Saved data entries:
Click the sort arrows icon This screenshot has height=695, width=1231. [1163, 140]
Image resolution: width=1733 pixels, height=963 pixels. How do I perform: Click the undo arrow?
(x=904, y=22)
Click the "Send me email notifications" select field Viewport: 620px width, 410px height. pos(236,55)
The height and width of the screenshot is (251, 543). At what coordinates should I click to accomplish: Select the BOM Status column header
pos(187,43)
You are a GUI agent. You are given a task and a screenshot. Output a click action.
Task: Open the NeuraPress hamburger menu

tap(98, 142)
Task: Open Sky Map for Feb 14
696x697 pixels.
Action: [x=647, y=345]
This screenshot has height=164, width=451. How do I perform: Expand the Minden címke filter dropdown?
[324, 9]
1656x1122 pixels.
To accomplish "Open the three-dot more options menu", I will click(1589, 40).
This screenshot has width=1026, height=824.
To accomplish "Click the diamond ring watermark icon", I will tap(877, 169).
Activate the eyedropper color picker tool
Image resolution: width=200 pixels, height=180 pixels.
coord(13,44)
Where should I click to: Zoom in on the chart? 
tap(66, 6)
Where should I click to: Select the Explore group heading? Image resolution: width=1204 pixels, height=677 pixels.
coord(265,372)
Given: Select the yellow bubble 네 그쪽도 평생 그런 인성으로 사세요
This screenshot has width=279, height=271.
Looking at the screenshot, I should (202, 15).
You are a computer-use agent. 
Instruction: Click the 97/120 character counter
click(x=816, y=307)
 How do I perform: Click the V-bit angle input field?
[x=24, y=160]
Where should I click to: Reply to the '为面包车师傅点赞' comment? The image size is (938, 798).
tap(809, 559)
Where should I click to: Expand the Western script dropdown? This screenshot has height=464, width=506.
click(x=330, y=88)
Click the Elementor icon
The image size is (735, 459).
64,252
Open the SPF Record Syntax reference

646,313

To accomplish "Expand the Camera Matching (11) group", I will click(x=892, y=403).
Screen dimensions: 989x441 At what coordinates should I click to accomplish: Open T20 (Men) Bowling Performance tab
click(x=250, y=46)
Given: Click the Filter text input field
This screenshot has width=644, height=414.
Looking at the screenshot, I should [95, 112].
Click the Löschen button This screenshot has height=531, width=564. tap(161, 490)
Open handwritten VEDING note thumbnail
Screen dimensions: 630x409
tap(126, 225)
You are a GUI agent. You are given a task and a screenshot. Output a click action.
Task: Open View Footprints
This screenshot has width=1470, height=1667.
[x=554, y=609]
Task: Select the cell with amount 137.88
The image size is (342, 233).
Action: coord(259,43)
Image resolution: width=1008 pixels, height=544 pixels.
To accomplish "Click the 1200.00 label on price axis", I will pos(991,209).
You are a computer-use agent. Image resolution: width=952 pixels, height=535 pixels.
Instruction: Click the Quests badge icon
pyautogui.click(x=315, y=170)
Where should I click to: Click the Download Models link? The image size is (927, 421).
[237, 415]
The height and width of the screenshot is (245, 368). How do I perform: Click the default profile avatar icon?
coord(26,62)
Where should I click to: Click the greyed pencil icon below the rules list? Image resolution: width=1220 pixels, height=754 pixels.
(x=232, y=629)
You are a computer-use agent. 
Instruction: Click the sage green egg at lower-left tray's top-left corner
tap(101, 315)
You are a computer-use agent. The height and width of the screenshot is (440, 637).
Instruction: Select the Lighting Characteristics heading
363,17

EXERCISE DIRECTIONS: The records above, in their entirety, need to be set down again exactly.

RESPONSE TO THIS TASK:
Click the sort arrows icon This screenshot has height=695, width=1231. [1163, 140]
Image resolution: width=1733 pixels, height=963 pixels. How do I perform: Click the undo arrow?
(x=904, y=22)
Click the "Send me email notifications" select field Viewport: 620px width, 410px height. pos(236,55)
The height and width of the screenshot is (251, 543). At what coordinates should I click to accomplish: Select the BOM Status column header
pos(187,43)
You are a GUI agent. You are given a task and a screenshot. Output a click action.
Task: Open the NeuraPress hamburger menu

tap(98, 142)
Task: Open Sky Map for Feb 14
696x697 pixels.
Action: [x=647, y=345]
This screenshot has height=164, width=451. How do I perform: Expand the Minden címke filter dropdown?
[324, 9]
1656x1122 pixels.
To accomplish "Open the three-dot more options menu", I will click(1589, 40).
This screenshot has width=1026, height=824.
To accomplish "Click the diamond ring watermark icon", I will tap(877, 169).
Activate the eyedropper color picker tool
Image resolution: width=200 pixels, height=180 pixels.
coord(13,44)
Where should I click to: Zoom in on the chart? 
tap(66, 6)
Where should I click to: Select the Explore group heading? Image resolution: width=1204 pixels, height=677 pixels.
coord(265,372)
Given: Select the yellow bubble 네 그쪽도 평생 그런 인성으로 사세요
This screenshot has width=279, height=271.
Looking at the screenshot, I should (202, 15).
You are a computer-use agent. 
Instruction: Click the 97/120 character counter
click(x=816, y=307)
 How do I perform: Click the V-bit angle input field?
[x=24, y=160]
Where should I click to: Reply to the '为面包车师傅点赞' comment? The image size is (938, 798).
tap(809, 559)
Where should I click to: Expand the Western script dropdown? This screenshot has height=464, width=506.
click(x=330, y=88)
Click the Elementor icon
The image size is (735, 459).
64,252
Open the SPF Record Syntax reference

646,313

To accomplish "Expand the Camera Matching (11) group", I will click(x=892, y=403).
Screen dimensions: 989x441 At what coordinates should I click to accomplish: Open T20 (Men) Bowling Performance tab
click(x=250, y=46)
Given: Click the Filter text input field
This screenshot has width=644, height=414.
Looking at the screenshot, I should [95, 112].
Click the Löschen button This screenshot has height=531, width=564. tap(161, 490)
Open handwritten VEDING note thumbnail
Screen dimensions: 630x409
tap(126, 225)
You are a GUI agent. You are given a task and a screenshot. Output a click action.
Task: Open View Footprints
This screenshot has width=1470, height=1667.
[x=554, y=609]
Task: Select the cell with amount 137.88
The image size is (342, 233).
Action: coord(259,43)
Image resolution: width=1008 pixels, height=544 pixels.
To accomplish "Click the 1200.00 label on price axis", I will pos(991,209).
You are a computer-use agent. Image resolution: width=952 pixels, height=535 pixels.
Instruction: Click the Quests badge icon
pyautogui.click(x=315, y=170)
Where should I click to: Click the Download Models link? The image size is (927, 421).
[237, 415]
The height and width of the screenshot is (245, 368). How do I perform: Click the default profile avatar icon?
coord(26,62)
Where should I click to: Click the greyed pencil icon below the rules list? Image resolution: width=1220 pixels, height=754 pixels.
(x=232, y=629)
You are a computer-use agent. 
Instruction: Click the sage green egg at lower-left tray's top-left corner
tap(101, 315)
You are a computer-use agent. The height and width of the screenshot is (440, 637).
Instruction: Select the Lighting Characteristics heading
363,17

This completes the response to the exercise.